Work request :: Copy out every line of the data exactly.

Material for this exercise ::

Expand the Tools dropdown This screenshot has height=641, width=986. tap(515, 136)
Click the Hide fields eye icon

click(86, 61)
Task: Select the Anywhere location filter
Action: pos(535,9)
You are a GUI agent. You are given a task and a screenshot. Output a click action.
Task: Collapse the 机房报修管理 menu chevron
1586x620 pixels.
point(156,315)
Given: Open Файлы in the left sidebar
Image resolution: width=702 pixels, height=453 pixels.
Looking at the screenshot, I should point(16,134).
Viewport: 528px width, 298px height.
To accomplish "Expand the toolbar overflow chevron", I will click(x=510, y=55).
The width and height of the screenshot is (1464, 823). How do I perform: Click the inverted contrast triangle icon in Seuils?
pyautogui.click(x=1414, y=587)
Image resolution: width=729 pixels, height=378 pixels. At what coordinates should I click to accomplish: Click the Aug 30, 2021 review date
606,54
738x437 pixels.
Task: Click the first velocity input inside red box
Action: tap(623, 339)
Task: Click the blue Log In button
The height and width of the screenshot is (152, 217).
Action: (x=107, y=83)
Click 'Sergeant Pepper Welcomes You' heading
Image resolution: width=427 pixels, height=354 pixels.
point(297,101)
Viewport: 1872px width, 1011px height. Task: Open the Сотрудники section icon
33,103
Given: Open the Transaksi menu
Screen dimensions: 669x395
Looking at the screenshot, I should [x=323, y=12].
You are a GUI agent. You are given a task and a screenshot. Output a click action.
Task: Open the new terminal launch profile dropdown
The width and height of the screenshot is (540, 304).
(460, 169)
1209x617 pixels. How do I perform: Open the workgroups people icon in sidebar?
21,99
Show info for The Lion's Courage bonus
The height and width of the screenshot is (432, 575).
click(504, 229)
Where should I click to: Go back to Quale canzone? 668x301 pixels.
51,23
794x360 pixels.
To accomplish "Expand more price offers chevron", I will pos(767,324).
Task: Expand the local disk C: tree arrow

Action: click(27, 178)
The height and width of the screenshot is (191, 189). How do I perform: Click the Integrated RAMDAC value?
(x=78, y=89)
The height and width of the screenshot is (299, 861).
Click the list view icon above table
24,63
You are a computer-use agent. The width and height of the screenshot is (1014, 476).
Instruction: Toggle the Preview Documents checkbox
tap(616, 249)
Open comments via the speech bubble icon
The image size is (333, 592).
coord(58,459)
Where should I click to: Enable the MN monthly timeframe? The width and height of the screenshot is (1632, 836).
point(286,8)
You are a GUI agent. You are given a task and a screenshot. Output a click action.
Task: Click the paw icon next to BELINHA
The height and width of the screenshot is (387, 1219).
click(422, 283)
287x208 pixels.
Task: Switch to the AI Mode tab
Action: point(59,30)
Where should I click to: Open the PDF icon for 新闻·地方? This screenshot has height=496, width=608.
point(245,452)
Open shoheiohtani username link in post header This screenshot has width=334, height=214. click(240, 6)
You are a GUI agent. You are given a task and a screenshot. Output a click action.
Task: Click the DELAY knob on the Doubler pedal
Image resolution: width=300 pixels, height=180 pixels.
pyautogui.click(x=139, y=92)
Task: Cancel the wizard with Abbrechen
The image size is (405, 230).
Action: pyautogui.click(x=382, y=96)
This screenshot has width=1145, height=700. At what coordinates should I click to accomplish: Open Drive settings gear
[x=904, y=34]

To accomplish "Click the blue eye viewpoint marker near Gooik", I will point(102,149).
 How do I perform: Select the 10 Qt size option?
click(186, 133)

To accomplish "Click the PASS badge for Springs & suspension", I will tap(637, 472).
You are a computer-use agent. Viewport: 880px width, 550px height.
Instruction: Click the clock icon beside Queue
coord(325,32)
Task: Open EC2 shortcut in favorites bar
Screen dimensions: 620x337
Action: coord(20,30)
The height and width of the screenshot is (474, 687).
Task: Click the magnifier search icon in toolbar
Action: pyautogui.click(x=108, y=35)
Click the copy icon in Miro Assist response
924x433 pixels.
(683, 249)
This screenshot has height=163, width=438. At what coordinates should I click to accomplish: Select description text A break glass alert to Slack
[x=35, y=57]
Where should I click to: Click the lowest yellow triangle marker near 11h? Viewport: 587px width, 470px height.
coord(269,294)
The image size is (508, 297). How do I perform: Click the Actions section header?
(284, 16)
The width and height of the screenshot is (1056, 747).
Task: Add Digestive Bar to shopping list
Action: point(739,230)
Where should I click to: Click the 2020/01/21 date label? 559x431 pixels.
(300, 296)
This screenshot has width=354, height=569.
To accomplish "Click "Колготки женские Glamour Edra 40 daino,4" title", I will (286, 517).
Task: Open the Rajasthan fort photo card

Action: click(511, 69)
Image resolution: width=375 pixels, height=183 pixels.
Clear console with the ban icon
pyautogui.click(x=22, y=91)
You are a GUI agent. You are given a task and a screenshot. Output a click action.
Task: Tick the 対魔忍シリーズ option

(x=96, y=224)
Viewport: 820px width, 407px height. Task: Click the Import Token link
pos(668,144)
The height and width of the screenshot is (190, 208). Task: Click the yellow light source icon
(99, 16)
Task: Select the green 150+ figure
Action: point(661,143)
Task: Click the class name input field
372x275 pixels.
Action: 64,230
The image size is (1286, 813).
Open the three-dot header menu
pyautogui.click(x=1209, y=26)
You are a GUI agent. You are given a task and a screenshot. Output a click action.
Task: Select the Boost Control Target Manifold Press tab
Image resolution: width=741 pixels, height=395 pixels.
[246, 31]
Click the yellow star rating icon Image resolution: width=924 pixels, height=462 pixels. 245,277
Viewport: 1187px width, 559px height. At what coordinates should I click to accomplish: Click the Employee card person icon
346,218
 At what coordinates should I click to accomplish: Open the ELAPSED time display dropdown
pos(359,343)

Exercise solution ::
Expand the Tools dropdown This screenshot has height=641, width=986. tap(515, 136)
Click the Hide fields eye icon

click(86, 61)
Task: Select the Anywhere location filter
Action: pos(535,9)
You are a GUI agent. You are given a task and a screenshot. Output a click action.
Task: Collapse the 机房报修管理 menu chevron
1586x620 pixels.
point(156,315)
Given: Open Файлы in the left sidebar
Image resolution: width=702 pixels, height=453 pixels.
Looking at the screenshot, I should point(16,134).
Viewport: 528px width, 298px height.
To accomplish "Expand the toolbar overflow chevron", I will click(x=510, y=55).
The width and height of the screenshot is (1464, 823). How do I perform: Click the inverted contrast triangle icon in Seuils?
pyautogui.click(x=1414, y=587)
Image resolution: width=729 pixels, height=378 pixels. At what coordinates should I click to accomplish: Click the Aug 30, 2021 review date
606,54
738x437 pixels.
Task: Click the first velocity input inside red box
Action: tap(623, 339)
Task: Click the blue Log In button
The height and width of the screenshot is (152, 217).
Action: (x=107, y=83)
Click 'Sergeant Pepper Welcomes You' heading
Image resolution: width=427 pixels, height=354 pixels.
point(297,101)
Viewport: 1872px width, 1011px height. Task: Open the Сотрудники section icon
33,103
Given: Open the Transaksi menu
Screen dimensions: 669x395
Looking at the screenshot, I should [x=323, y=12].
You are a GUI agent. You are given a task and a screenshot. Output a click action.
Task: Open the new terminal launch profile dropdown
The width and height of the screenshot is (540, 304).
(460, 169)
1209x617 pixels. How do I perform: Open the workgroups people icon in sidebar?
21,99
Show info for The Lion's Courage bonus
The height and width of the screenshot is (432, 575).
click(504, 229)
Where should I click to: Go back to Quale canzone? 668x301 pixels.
51,23
794x360 pixels.
To accomplish "Expand more price offers chevron", I will pos(767,324).
Task: Expand the local disk C: tree arrow

Action: click(27, 178)
The height and width of the screenshot is (191, 189). How do I perform: Click the Integrated RAMDAC value?
(x=78, y=89)
The height and width of the screenshot is (299, 861).
Click the list view icon above table
24,63
You are a computer-use agent. The width and height of the screenshot is (1014, 476).
Instruction: Toggle the Preview Documents checkbox
tap(616, 249)
Open comments via the speech bubble icon
The image size is (333, 592).
coord(58,459)
Where should I click to: Enable the MN monthly timeframe? The width and height of the screenshot is (1632, 836).
point(286,8)
You are a GUI agent. You are given a task and a screenshot. Output a click action.
Task: Click the paw icon next to BELINHA
The height and width of the screenshot is (387, 1219).
click(422, 283)
287x208 pixels.
Task: Switch to the AI Mode tab
Action: point(59,30)
Where should I click to: Open the PDF icon for 新闻·地方? This screenshot has height=496, width=608.
point(245,452)
Open shoheiohtani username link in post header This screenshot has width=334, height=214. click(240, 6)
You are a GUI agent. You are given a task and a screenshot. Output a click action.
Task: Click the DELAY knob on the Doubler pedal
Image resolution: width=300 pixels, height=180 pixels.
pyautogui.click(x=139, y=92)
Task: Cancel the wizard with Abbrechen
The image size is (405, 230).
Action: pyautogui.click(x=382, y=96)
This screenshot has width=1145, height=700. At what coordinates should I click to accomplish: Open Drive settings gear
[x=904, y=34]

To accomplish "Click the blue eye viewpoint marker near Gooik", I will point(102,149).
 How do I perform: Select the 10 Qt size option?
click(186, 133)

To accomplish "Click the PASS badge for Springs & suspension", I will tap(637, 472).
You are a computer-use agent. Viewport: 880px width, 550px height.
Instruction: Click the clock icon beside Queue
coord(325,32)
Task: Open EC2 shortcut in favorites bar
Screen dimensions: 620x337
Action: coord(20,30)
The height and width of the screenshot is (474, 687).
Task: Click the magnifier search icon in toolbar
Action: pyautogui.click(x=108, y=35)
Click the copy icon in Miro Assist response
924x433 pixels.
(683, 249)
This screenshot has height=163, width=438. At what coordinates should I click to accomplish: Select description text A break glass alert to Slack
[x=35, y=57]
Where should I click to: Click the lowest yellow triangle marker near 11h? Viewport: 587px width, 470px height.
coord(269,294)
The image size is (508, 297). How do I perform: Click the Actions section header?
(284, 16)
The width and height of the screenshot is (1056, 747).
Task: Add Digestive Bar to shopping list
Action: point(739,230)
Where should I click to: Click the 2020/01/21 date label? 559x431 pixels.
(300, 296)
This screenshot has width=354, height=569.
To accomplish "Click "Колготки женские Glamour Edra 40 daino,4" title", I will (286, 517).
Task: Open the Rajasthan fort photo card

Action: click(511, 69)
Image resolution: width=375 pixels, height=183 pixels.
Clear console with the ban icon
pyautogui.click(x=22, y=91)
You are a GUI agent. You are given a task and a screenshot. Output a click action.
Task: Tick the 対魔忍シリーズ option

(x=96, y=224)
Viewport: 820px width, 407px height. Task: Click the Import Token link
pos(668,144)
The height and width of the screenshot is (190, 208). Task: Click the yellow light source icon
(99, 16)
Task: Select the green 150+ figure
Action: point(661,143)
Task: Click the class name input field
372x275 pixels.
Action: 64,230
The image size is (1286, 813).
Open the three-dot header menu
pyautogui.click(x=1209, y=26)
You are a GUI agent. You are given a task and a screenshot. Output a click action.
Task: Select the Boost Control Target Manifold Press tab
Image resolution: width=741 pixels, height=395 pixels.
[246, 31]
Click the yellow star rating icon Image resolution: width=924 pixels, height=462 pixels. 245,277
Viewport: 1187px width, 559px height. At what coordinates should I click to accomplish: Click the Employee card person icon
346,218
 At what coordinates should I click to accomplish: Open the ELAPSED time display dropdown
pos(359,343)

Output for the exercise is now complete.